What: Public Lecture
When: 5 September 2019
Where: Room 605, Melbourne Law School, 185 Pelham Street Melbourne
Registration: click here
In former Yugoslavia, besides the federal citizenship, an internal citizenship of each of the six republics existed. The breakup of Yugoslavia was driven by nationalist tensions that resulted in a bloody war. The previously irrelevant internal citizenship suddenly mattered. The emerging governmental policies towards citizenship of successor countries depended on the type of nationalism that the new political elites manifested. ‘Particularistic nationalism’, according to Louis Wirth’s (1936) typology, resulted in a Slovenian and Croatian policy to deny citizenship to people from other Yugoslav republics. In Slovenia, this resulted in a group of 25 671 citizens becoming known as the ‘Erased’, and almost all of them became stateless and deprived of economic and social rights linked to the permanent resident status. It took years of litigation until the Slovenian Constitutional Court and the European Court of Human Rights issued decision finding breaches of constitutional and human rights (in Kurić and others v. Slovenia). Croatian citizenship law was also discriminatory on ethnic grounds, and another problem was discriminatory application of the law, leaving most of the 200,000 Croatian Serbs without Croatian citizenship until early 2000s.

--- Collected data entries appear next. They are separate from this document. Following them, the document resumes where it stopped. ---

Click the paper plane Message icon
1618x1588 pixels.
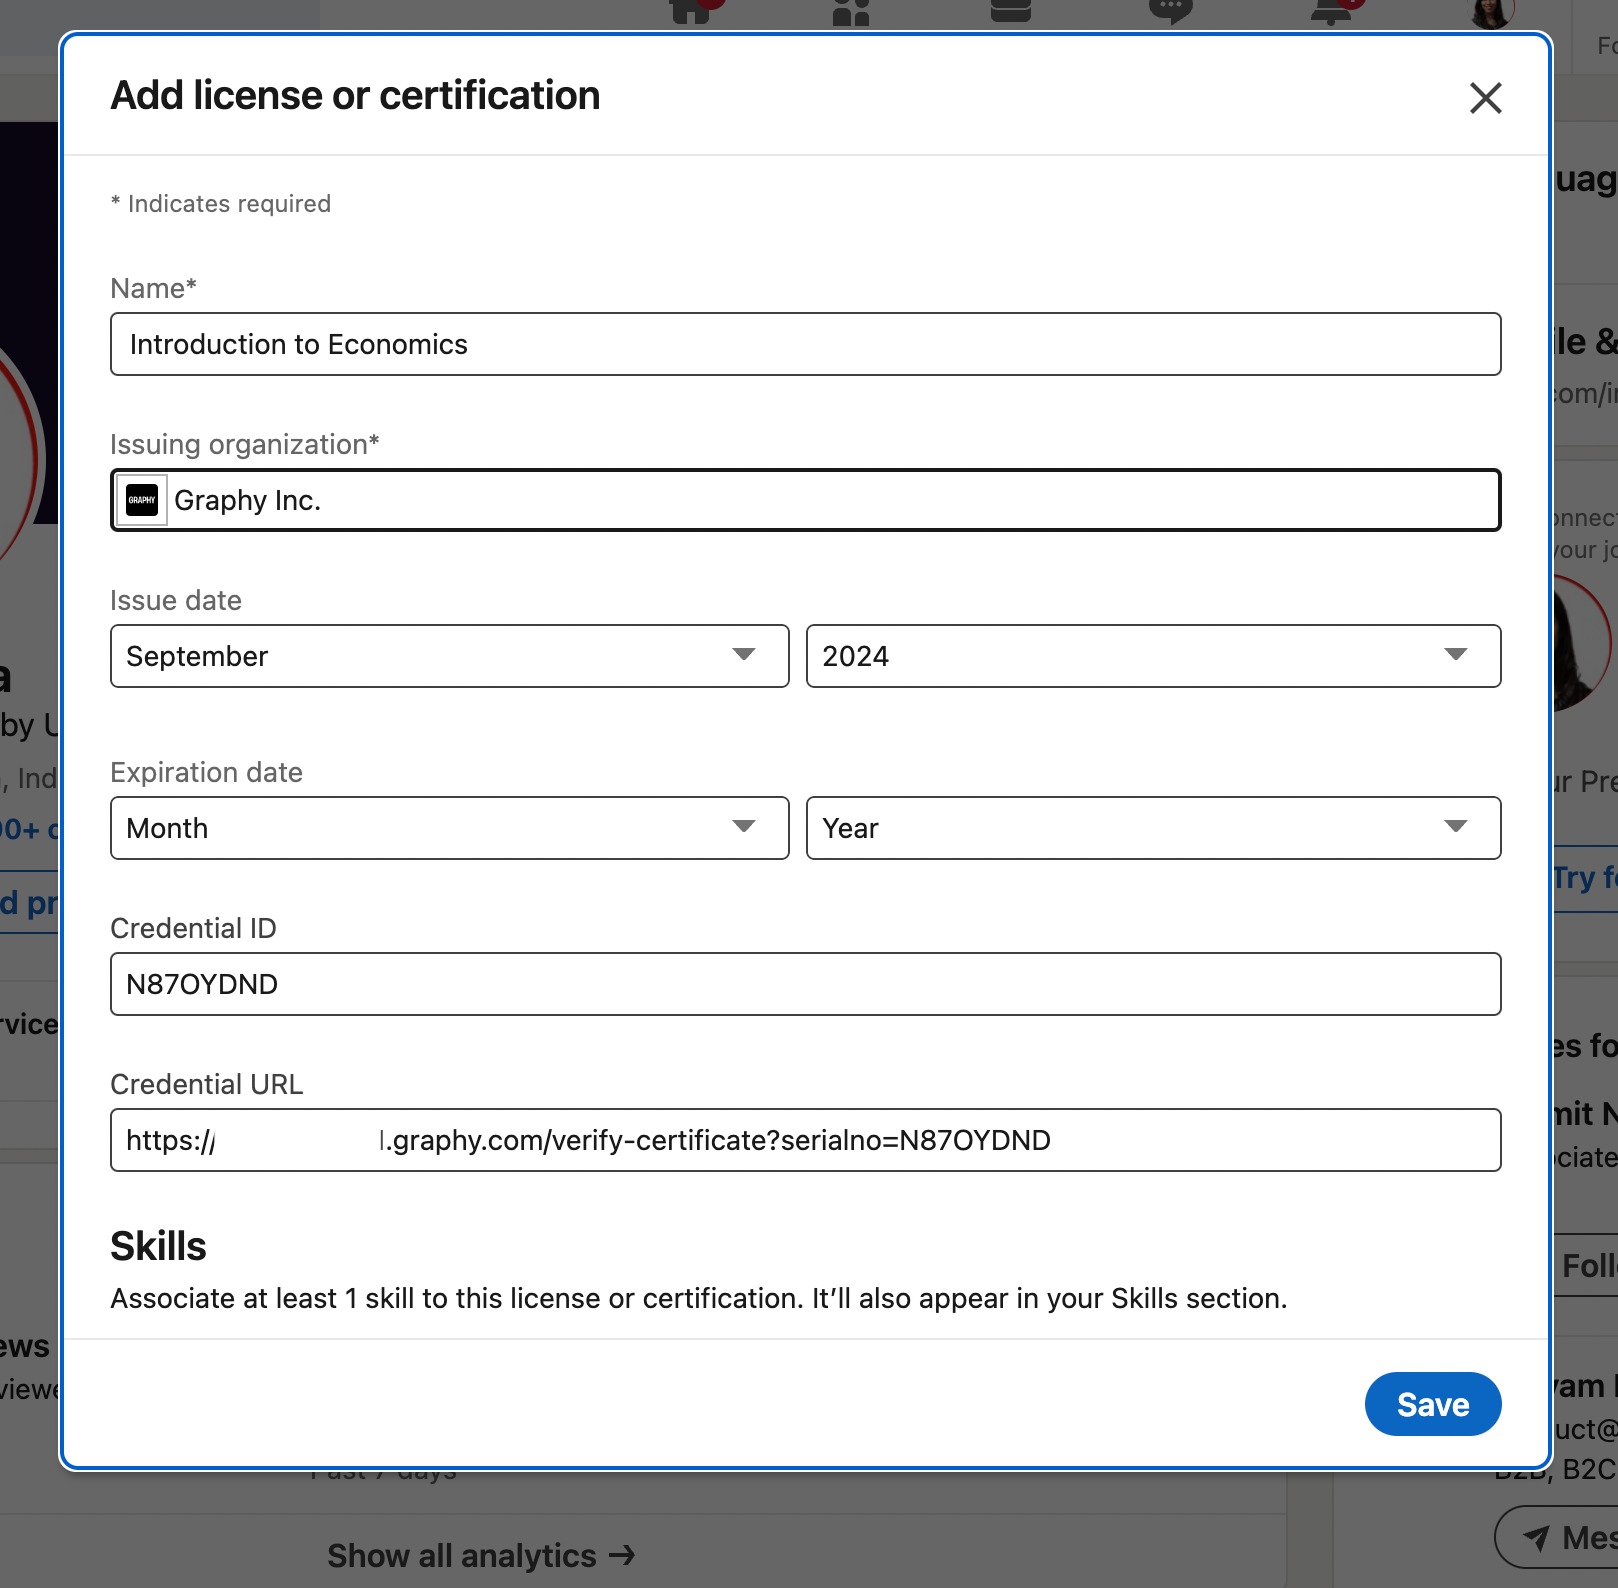pyautogui.click(x=1536, y=1537)
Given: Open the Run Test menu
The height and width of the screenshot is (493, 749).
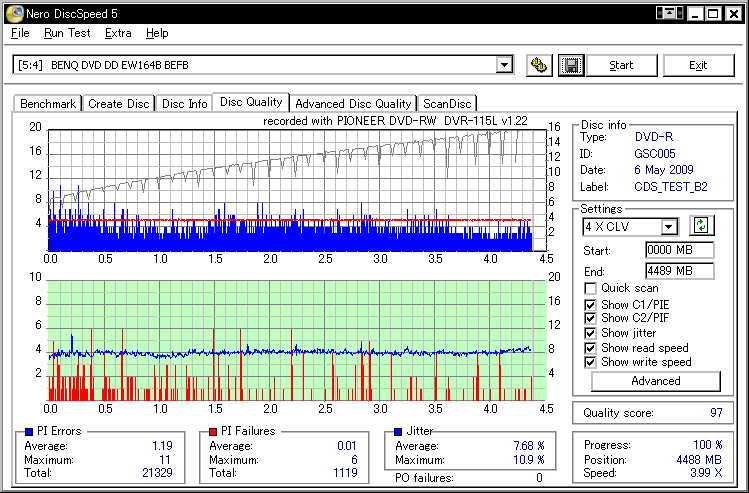Looking at the screenshot, I should pos(67,33).
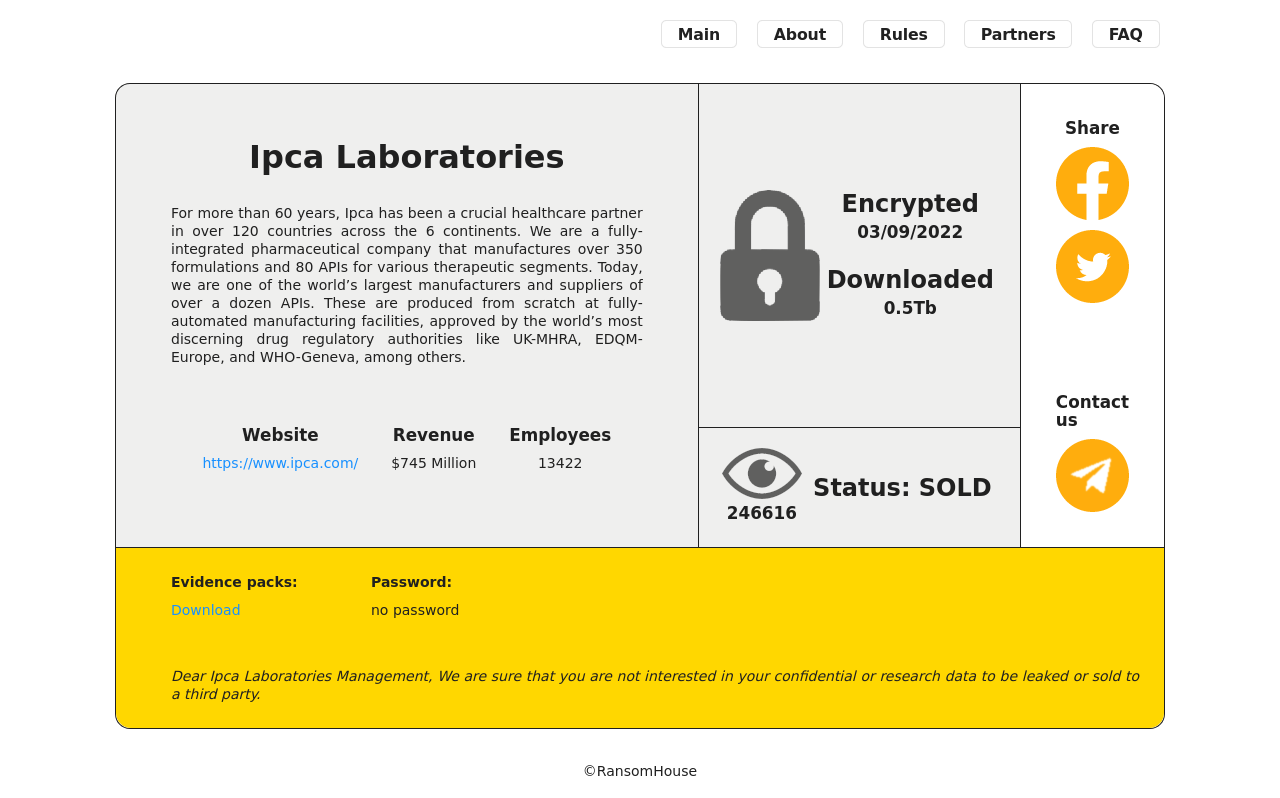The height and width of the screenshot is (798, 1280).
Task: Click the Ipca Laboratories heading
Action: (x=406, y=157)
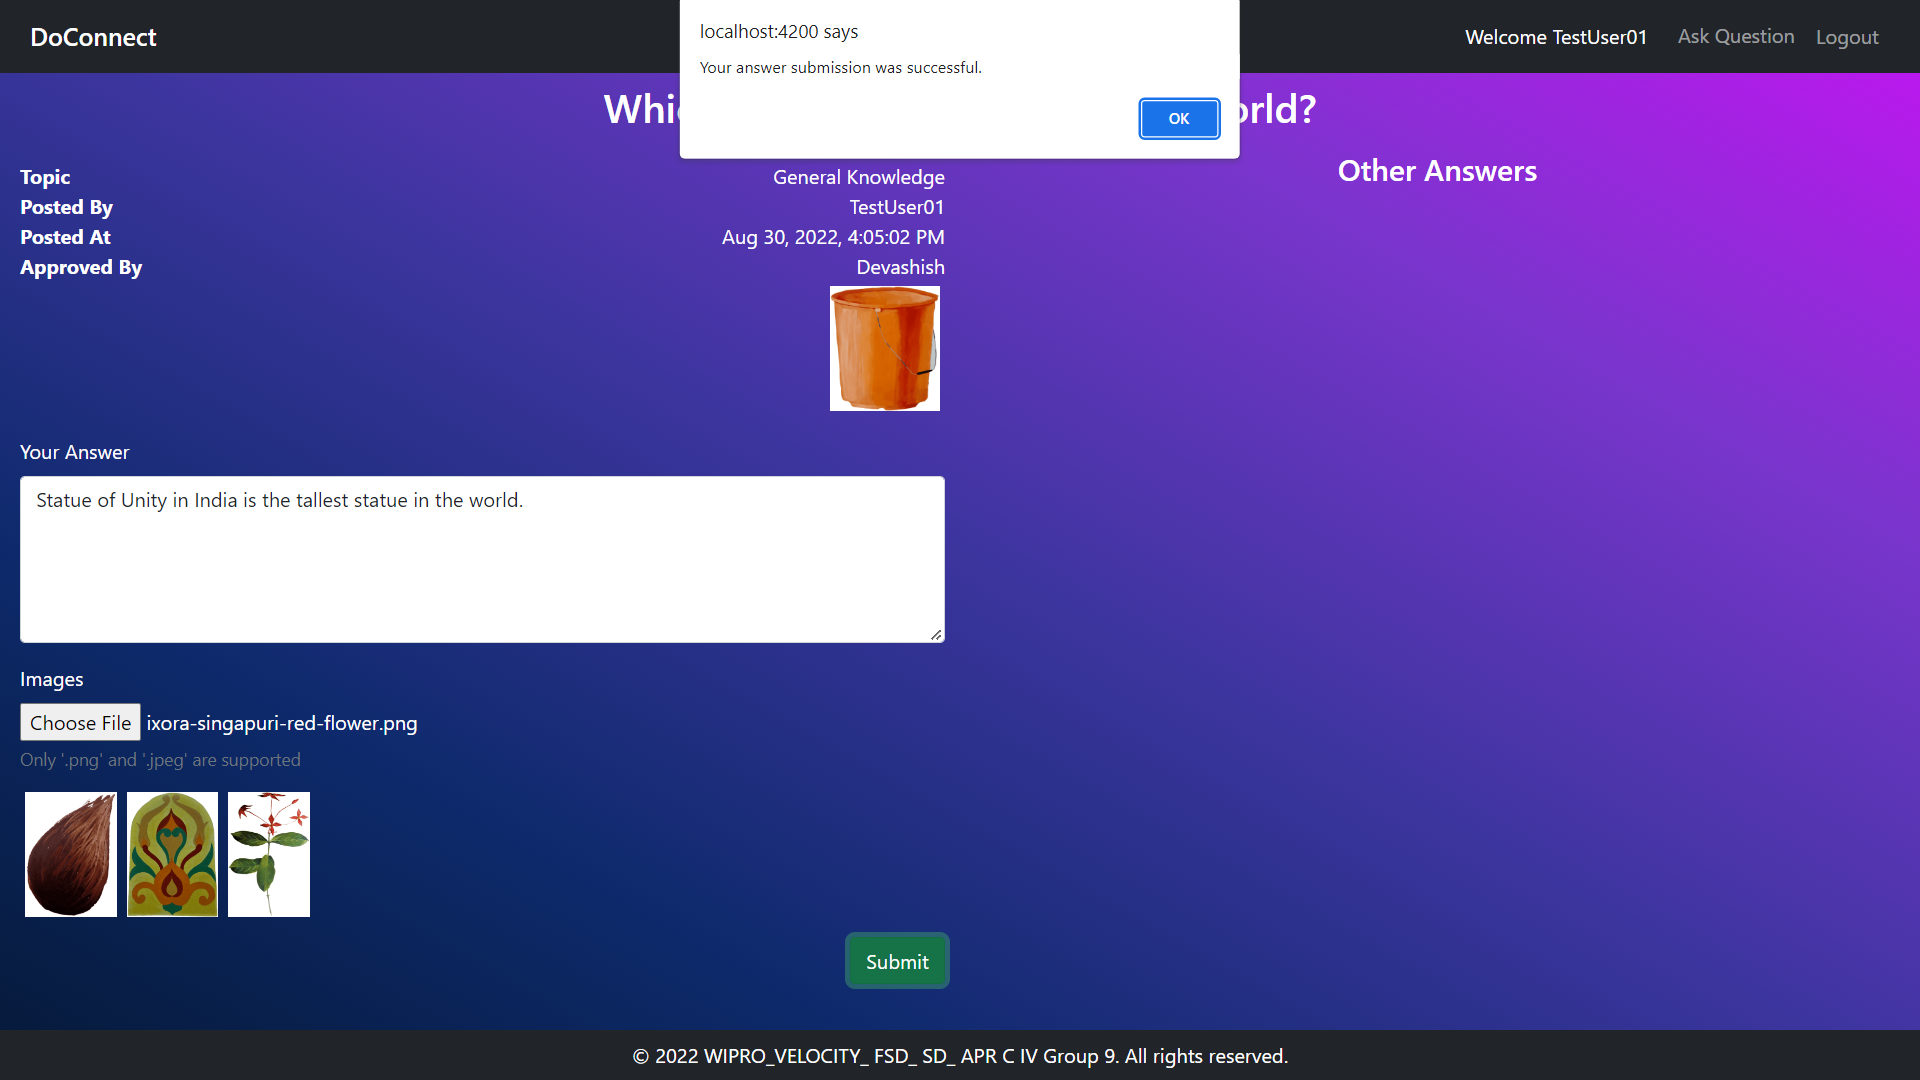Viewport: 1920px width, 1080px height.
Task: Click the Devashish approved by label
Action: click(901, 266)
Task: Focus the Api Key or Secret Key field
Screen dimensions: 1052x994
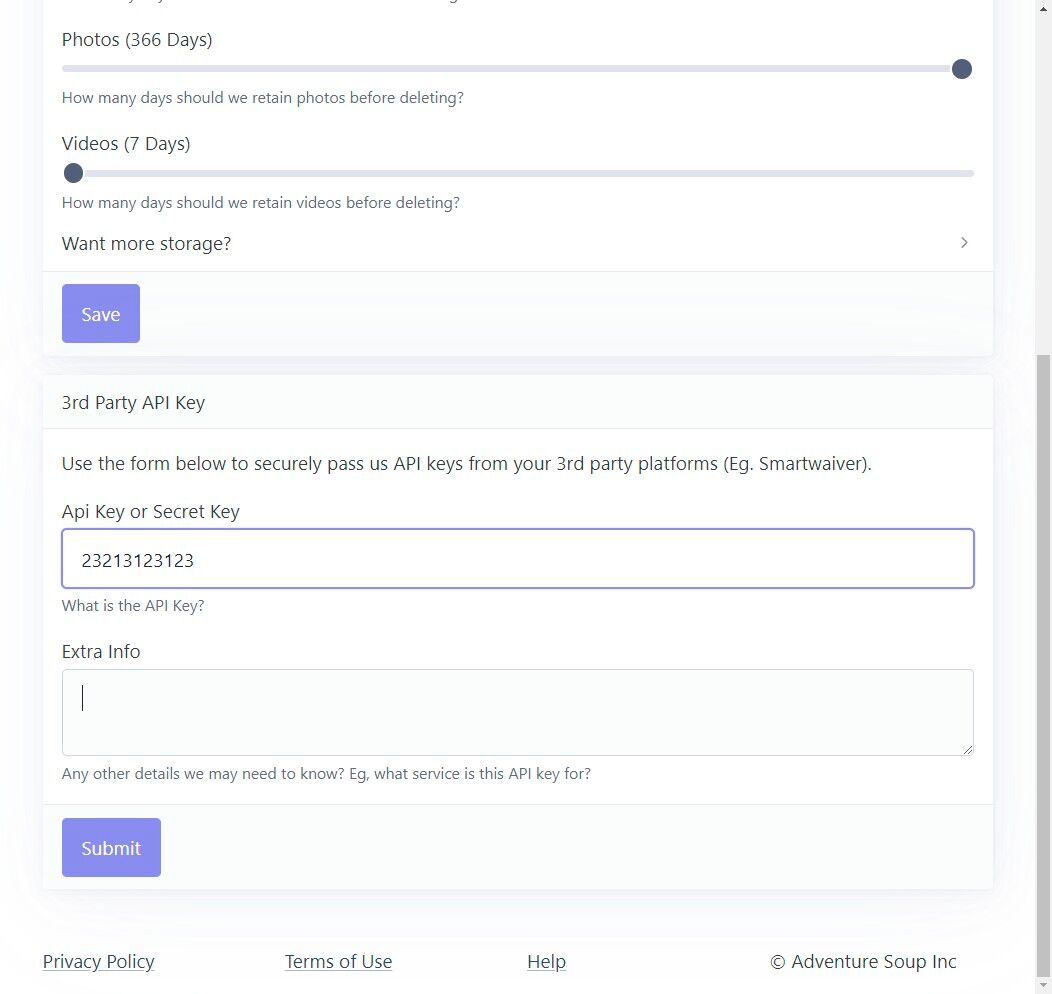Action: coord(518,559)
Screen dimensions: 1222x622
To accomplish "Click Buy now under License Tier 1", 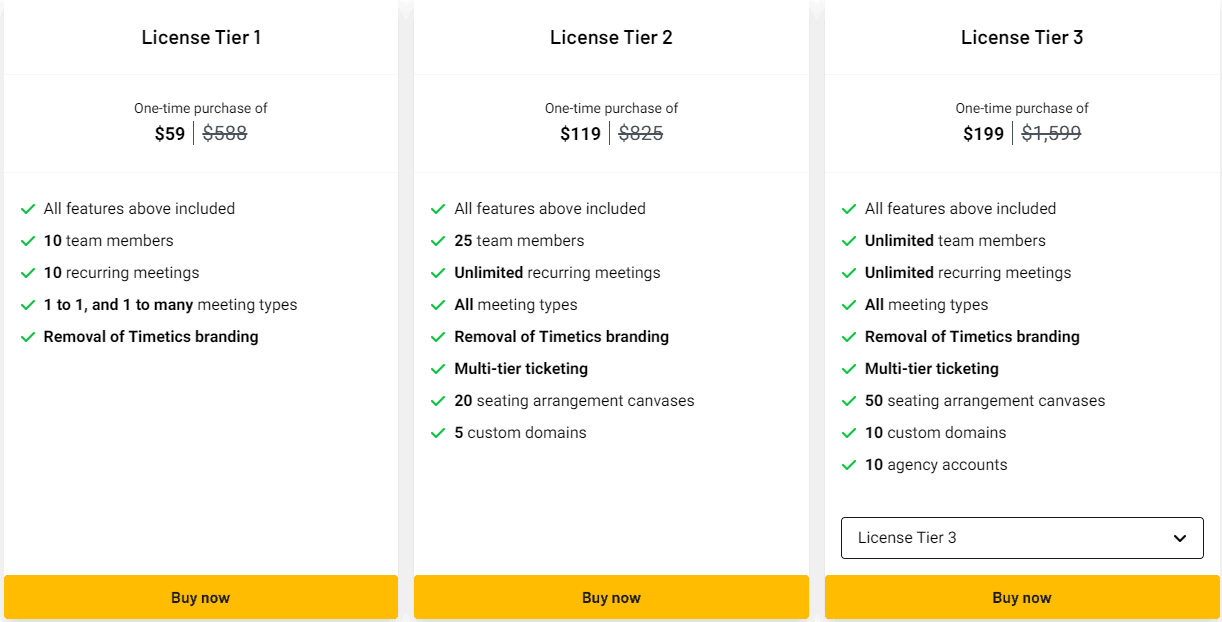I will tap(200, 597).
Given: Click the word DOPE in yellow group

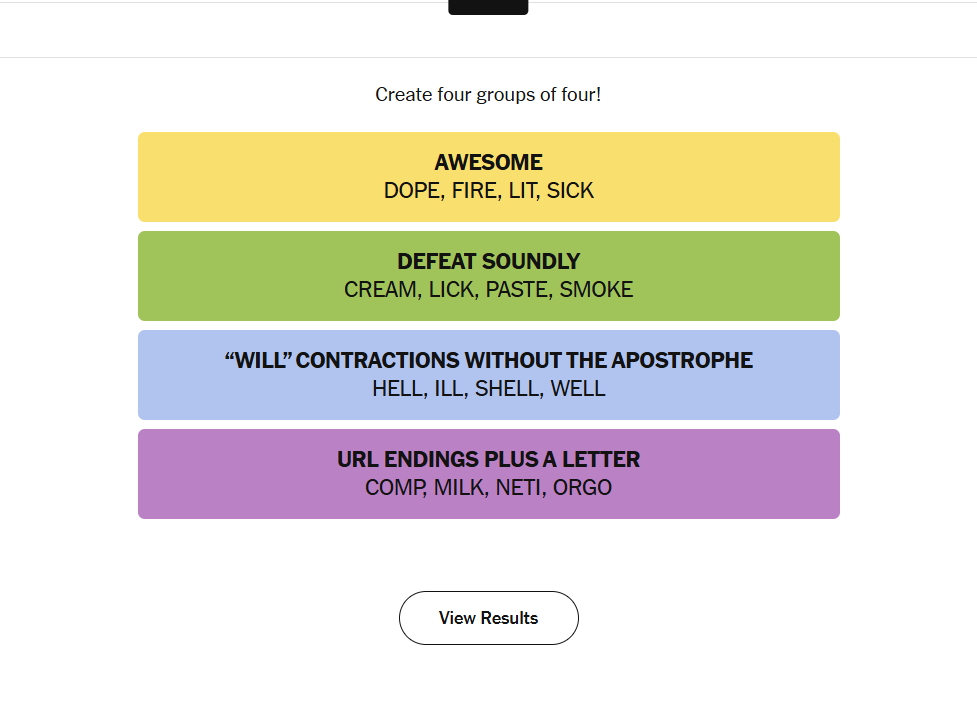Looking at the screenshot, I should tap(412, 191).

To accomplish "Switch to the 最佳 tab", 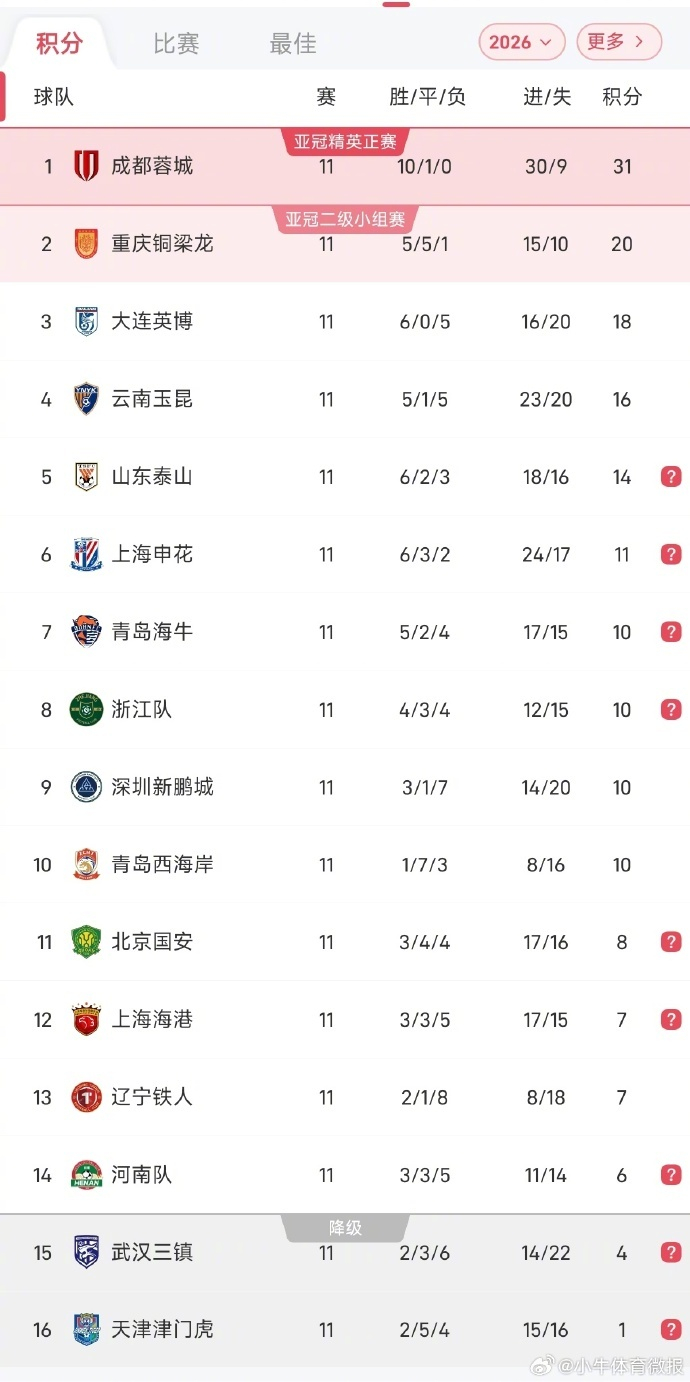I will click(x=293, y=44).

In 2009, a new category of ‘Erased’ citizens emerged following an Interior Minister’s internal instruction to verify the citizenship of ethnic non-Croats. Because errors existed in the (previously internal) citizenship registry from the Yugoslav period, thousands of people who had Croatian citizenship all their lives by error suddenly received decisions declaring their citizenship void and leaving them stateless until the citizenship law amendment in 2015. However, 5000 ‘opposite cases’ – Croatian Serbs registered by error into Serbian citizenship at birth – are still expecting the outcome of litigations before Croatian and Serbian courts, as well as the European Court of Human Rights in the pending case of Škorić v Croatia. The paradox of these opposite cases is that Serbian authorities use statelessness as an argument to refuse to correct the error.
The lecture will also address relevant judgments of the European Court of Human Rights on citizenship in relation to the right to private and family life and discrimination.